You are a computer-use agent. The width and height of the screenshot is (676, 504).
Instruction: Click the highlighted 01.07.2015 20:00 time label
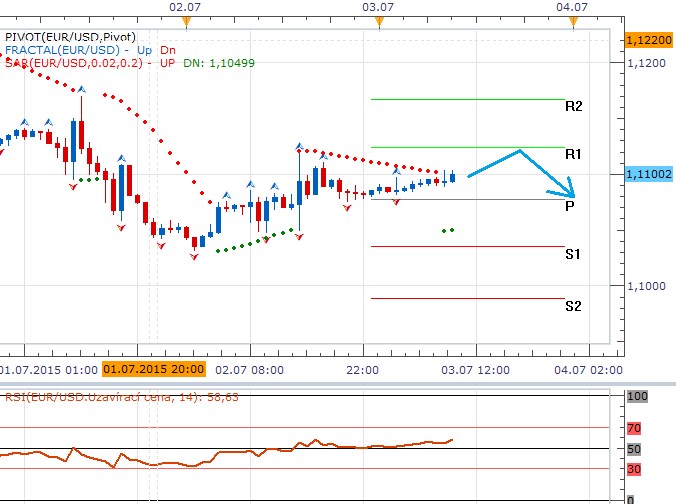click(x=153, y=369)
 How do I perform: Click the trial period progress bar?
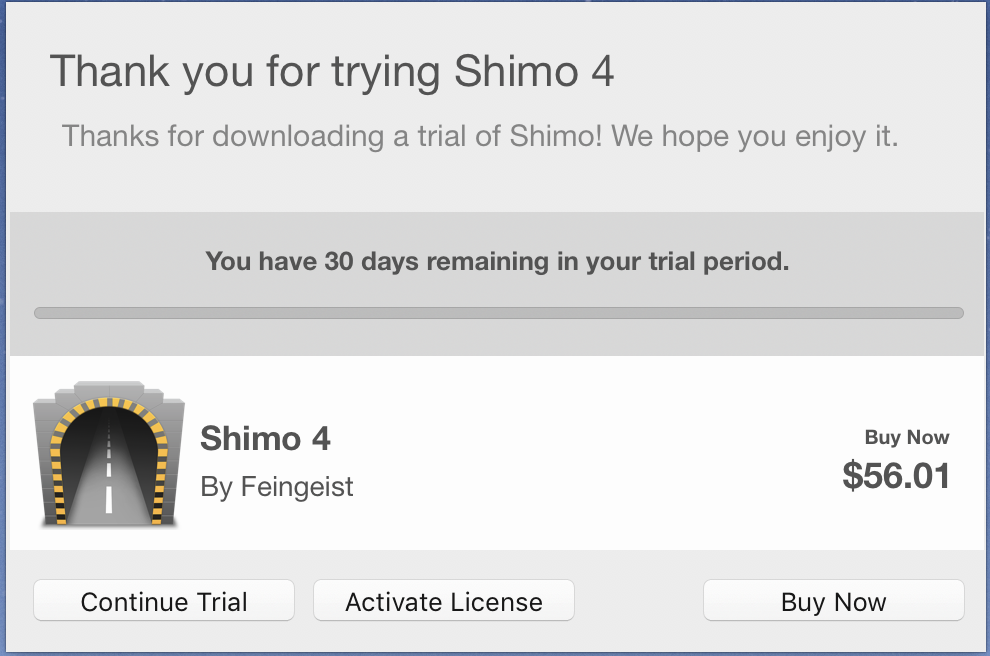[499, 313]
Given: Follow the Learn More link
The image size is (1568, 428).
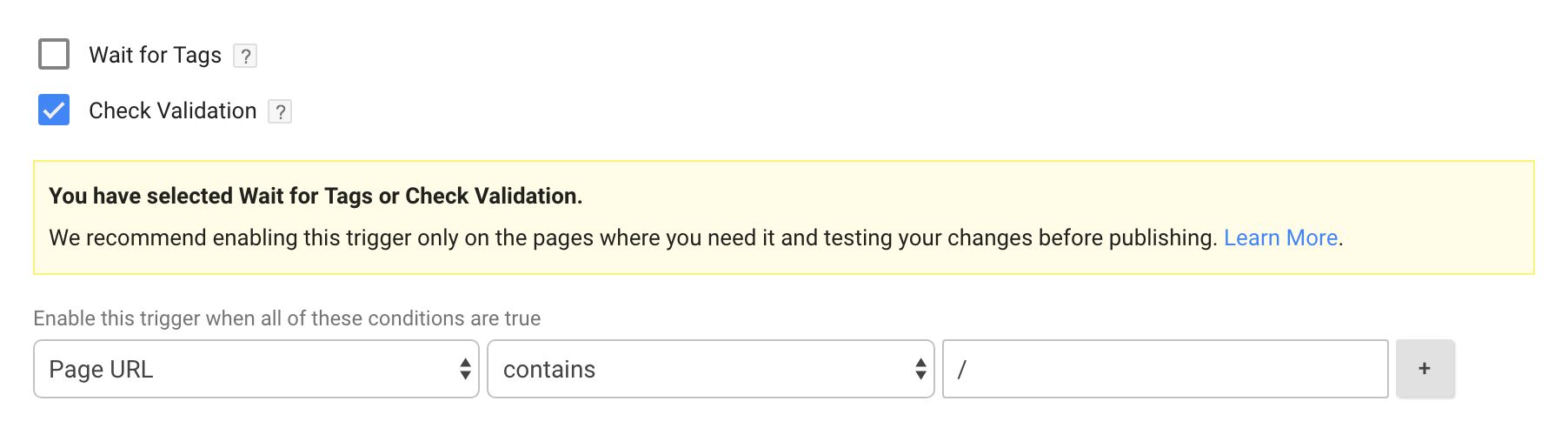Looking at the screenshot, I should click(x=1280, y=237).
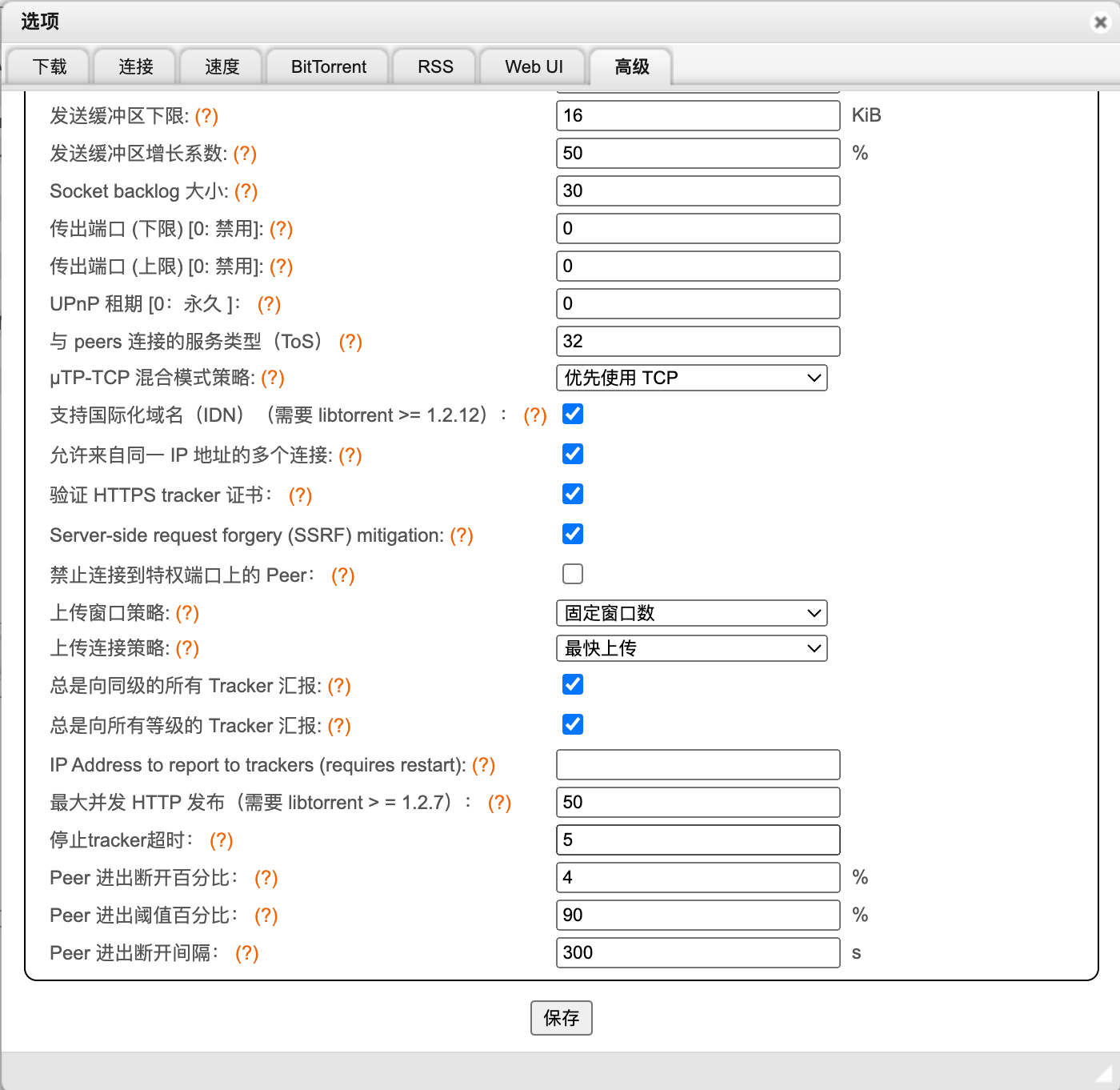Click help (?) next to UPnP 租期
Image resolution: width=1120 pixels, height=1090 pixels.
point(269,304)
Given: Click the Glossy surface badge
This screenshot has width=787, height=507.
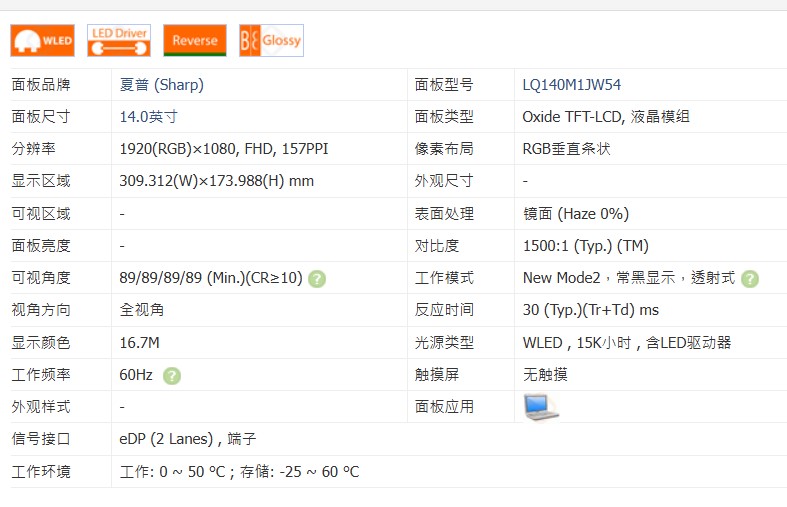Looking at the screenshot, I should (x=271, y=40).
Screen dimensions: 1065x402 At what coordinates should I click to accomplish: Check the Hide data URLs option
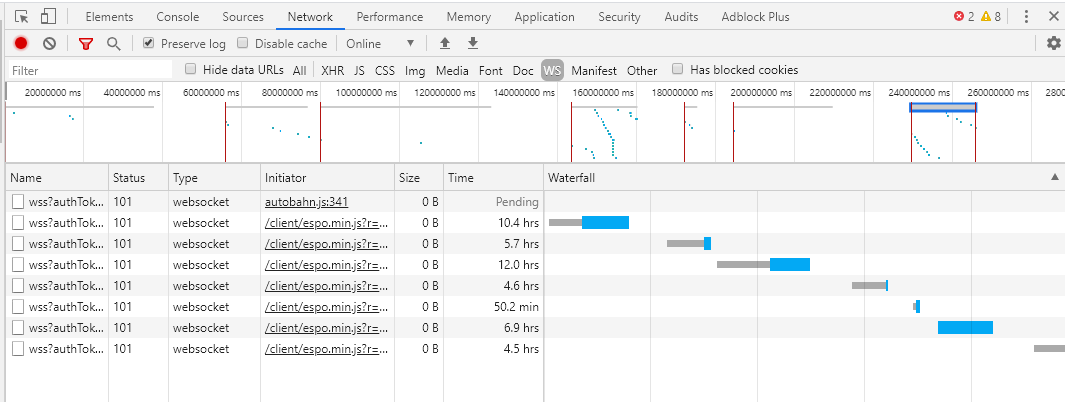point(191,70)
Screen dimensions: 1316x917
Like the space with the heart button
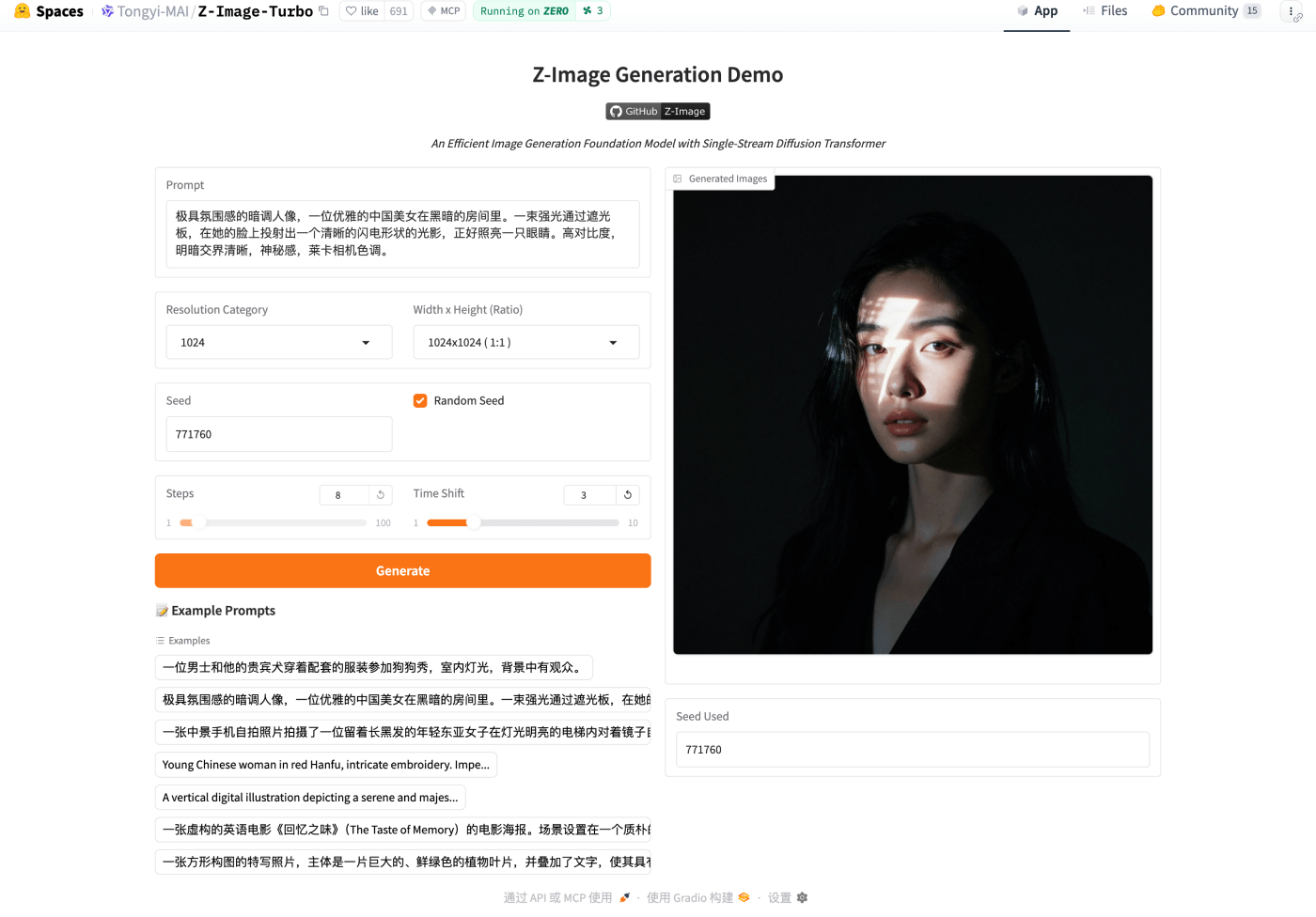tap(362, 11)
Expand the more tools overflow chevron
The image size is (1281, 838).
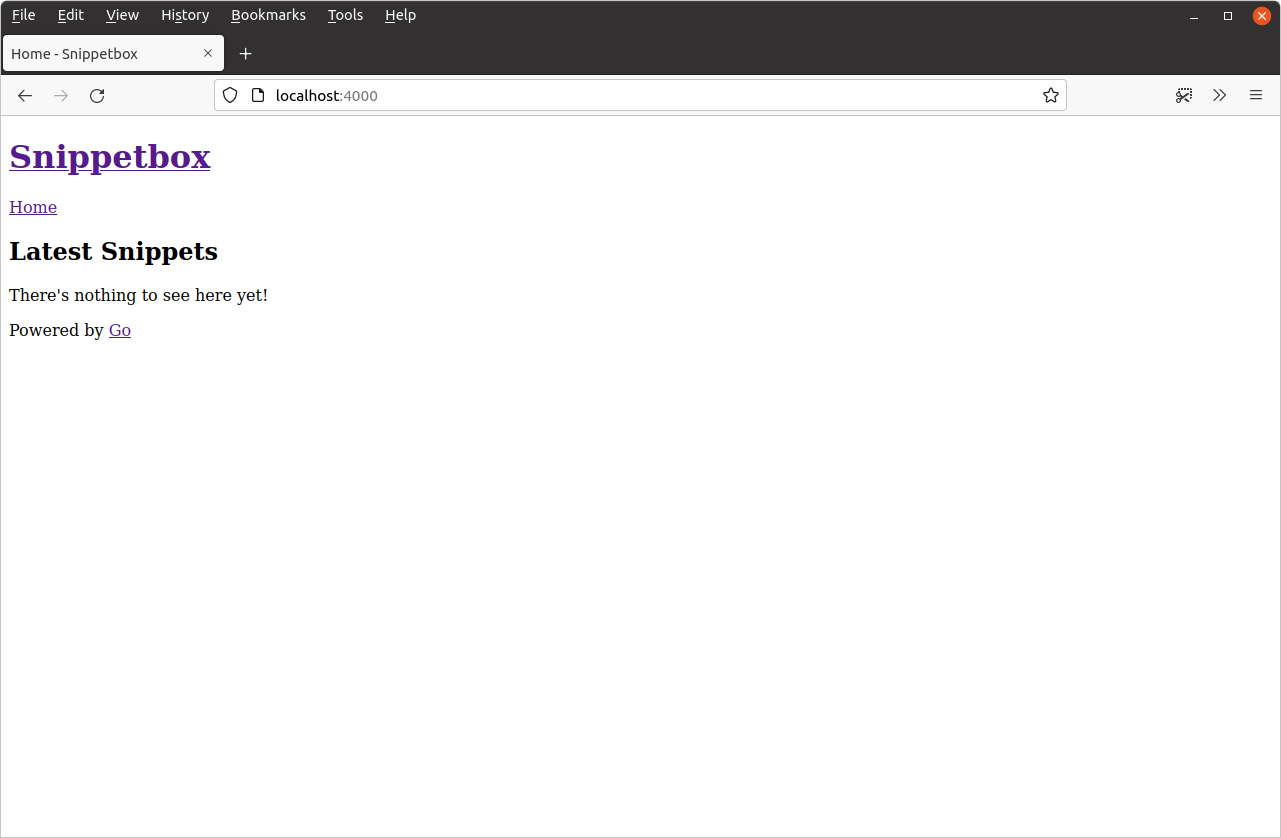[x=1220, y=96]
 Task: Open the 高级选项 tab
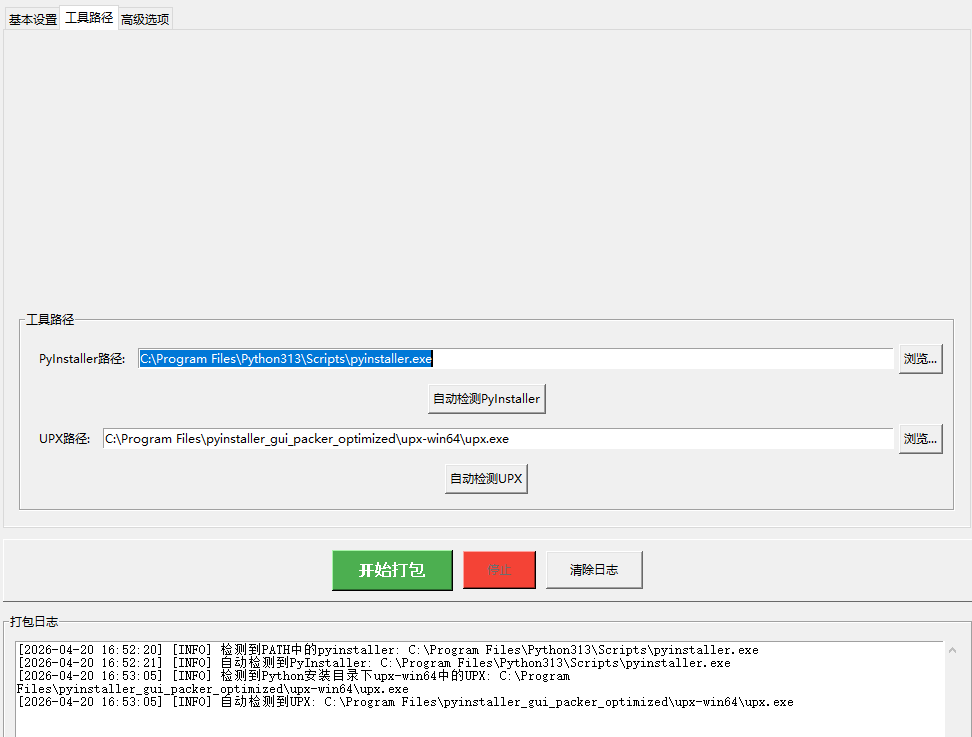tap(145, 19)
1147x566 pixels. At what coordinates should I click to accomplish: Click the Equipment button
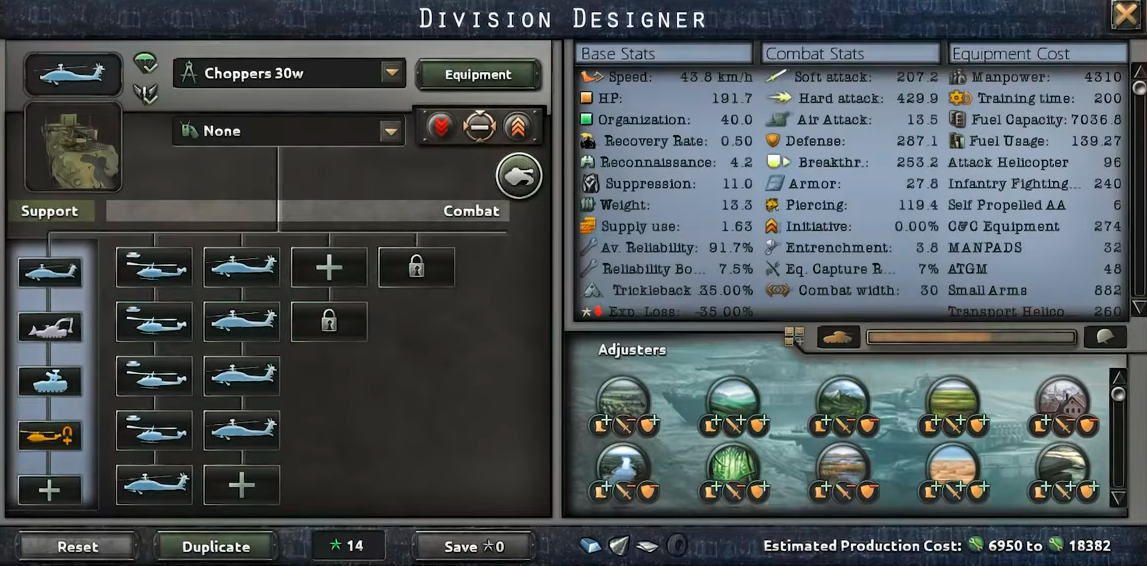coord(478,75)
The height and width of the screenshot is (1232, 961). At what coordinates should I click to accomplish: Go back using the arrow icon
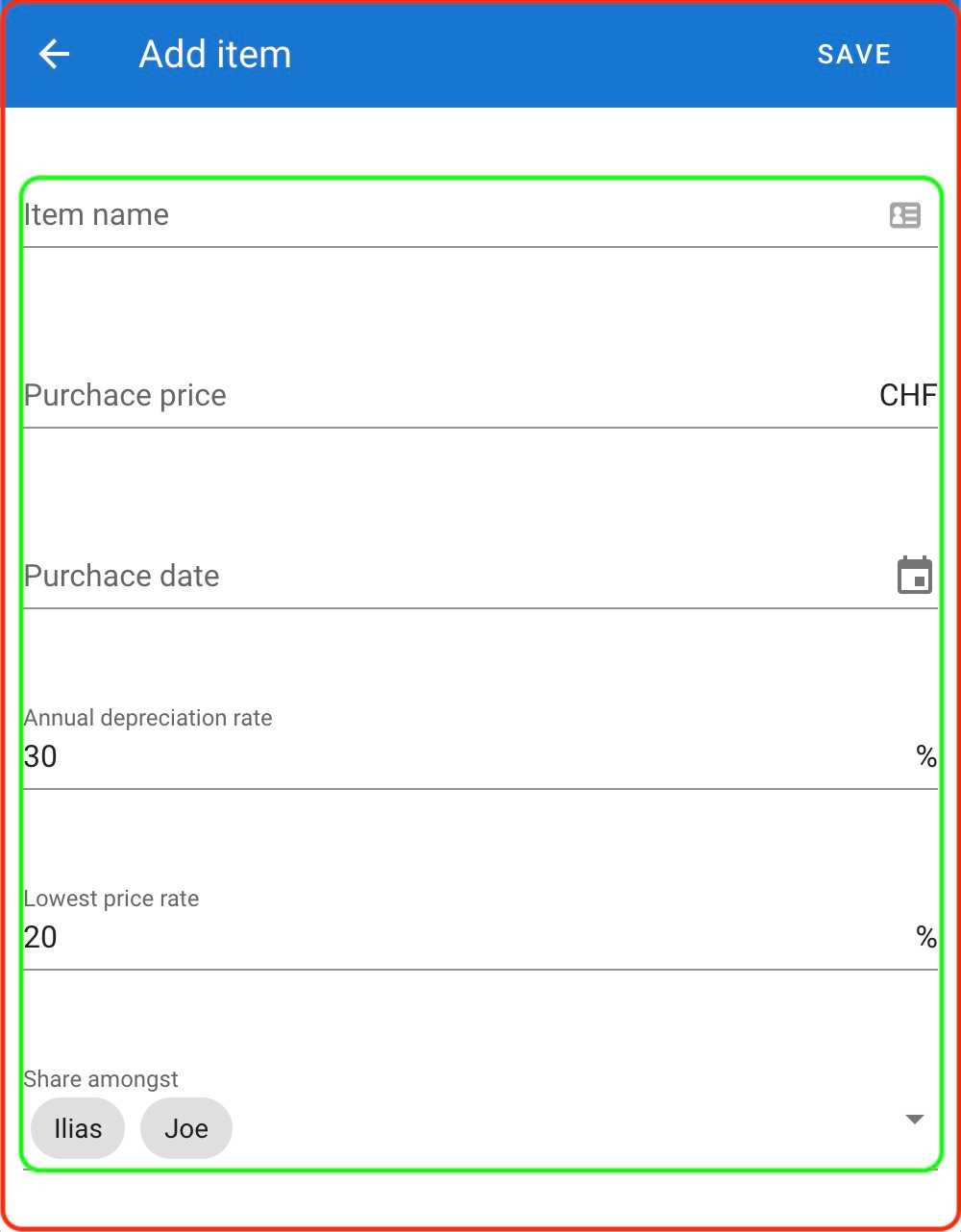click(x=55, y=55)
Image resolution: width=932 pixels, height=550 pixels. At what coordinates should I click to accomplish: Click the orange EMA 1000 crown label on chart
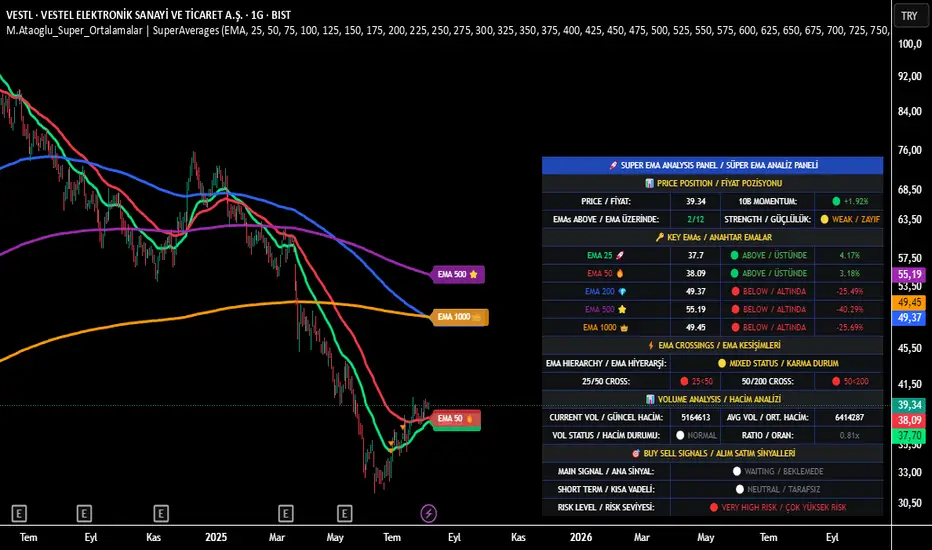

--------------------------------------------------

### WHAT THE TASK ASKS
Your answer should be only the number of lines in the records that hold the word "Given".

### ANSWER FOR THIS EXERCISE
2